I work in this space... and let's just say that MKL is definitely NOT well optimized for AMD's chips. You'll be lucky to get 10-20% efficiency. Nevermind openblas.
Is it anything like the way their compiler detected SSEn in a way that guaranteed it wouldn't use those instructions on AMD processors even if they supported them?
Of course. It's very much intentional, and "not optimized for AMD" is putting it very very mildly. They don't need to optimize purely for stepping level, they could provide sane codepaths for when the CPU flags indicate certain features.
Yes but it wasn't a (if not amd). It was a series of checks based on specific families of Intel cpus, such as haswell, sandy bridge, etc. So it was never actually querying whether the cpu supported instruction x, it was asking what family it belonged to and then applying static rules based on that. Maybe nuance, but it also has the potential to hurt their processors if not kept up on so maybe less malice and more convenience?

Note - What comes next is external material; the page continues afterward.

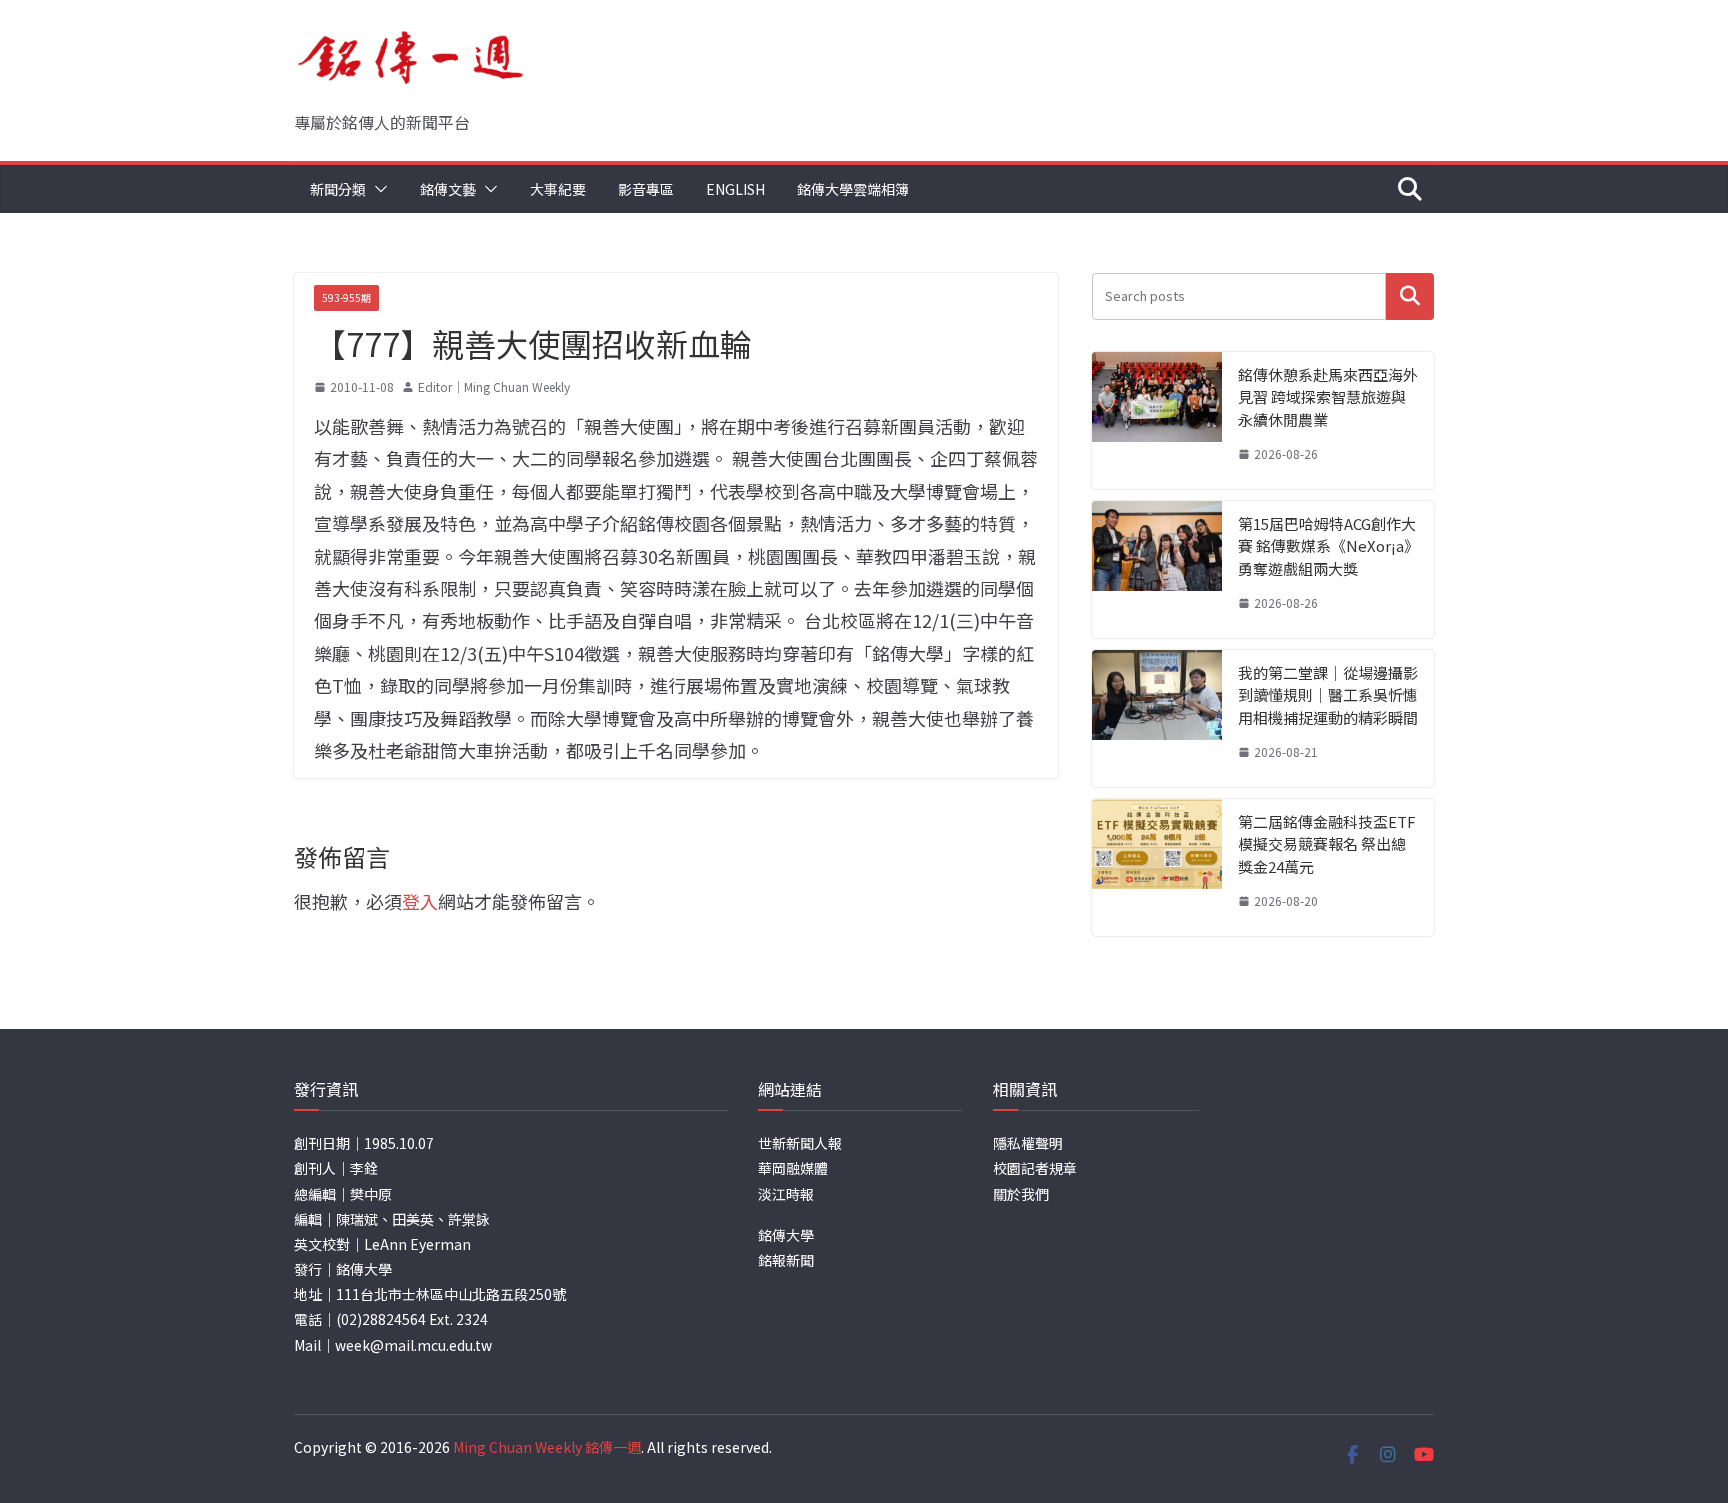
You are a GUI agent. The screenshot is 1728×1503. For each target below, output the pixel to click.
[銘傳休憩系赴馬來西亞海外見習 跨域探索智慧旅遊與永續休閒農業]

They've been explicit about their motivations in this regard (claiming innocence). Then they backtracked when convenient (surprise!), but in a way that still broke AMD processors. See here: https://www.agner.org/optimize/blog/read.php?i=49#49
By the way, it's interesting to note that Intel has a disclaimer on every MKL documentation page about this; my speculation: this was required by terms of a settlement.
From the above link:
>The Intel CPU dispatcher does not only check the vendor ID string and the instruction sets supported. It also checks for specific processor models. In fact, it will fail to recognize future Intel processors with a family number different from 6. When I mentioned this to the Intel engineers they replied:
> > You mentioned we will not support future Intel processors with non-'6' family designations without a compiler update. Yes, that is correct and intentional. Our compiler produces code which we have high confidence will continue to run in the future. This has the effect of not assuming anything about future Intel or AMD or other processors. You have noted we could be more aggressive. We believe that would not be wise for our customers, who want a level of security that their code (built with our compiler) will continue to run far into the future. Your suggested methods, while they may sound reasonable, are not conservative enough for our highly optimizing compiler. Our experience steers us to issue code conservatively, and update the compiler when we have had a chance to verify functionality with new Intel and new AMD processors. That means there is a lag sometime in our production release support for new processors.
> In other words, they claim that they are optimizing for specific processor models rather than for specific instruction sets. If true, this gives Intel an argument for not supporting AMD processors properly. But it also means that all software developers who use an Intel compiler have to recompile their code and distribute new versions to their customers every time a new Intel processor appears on the market. Now, this was three years ago. What happens if I try to run a program compiled with an old version of Intel's compiler on the newest Intel processors? You guessed it: It still runs the optimal code path. But the reason is more difficult to guess: Intel have manipulated the CPUID family numbers on new processors in such a way that they appear as known models to older Intel software. I have described the technical details elsewhere.
I feel like at this point if you use an intel library or compiler you should know its Intel only. If you aren’t using it in a controlled environment stick to clang/gcc.
I can’t really blame them. Why support your competitor?
https://github.com/flame/blis
Both are well optimized for AMD CPUs.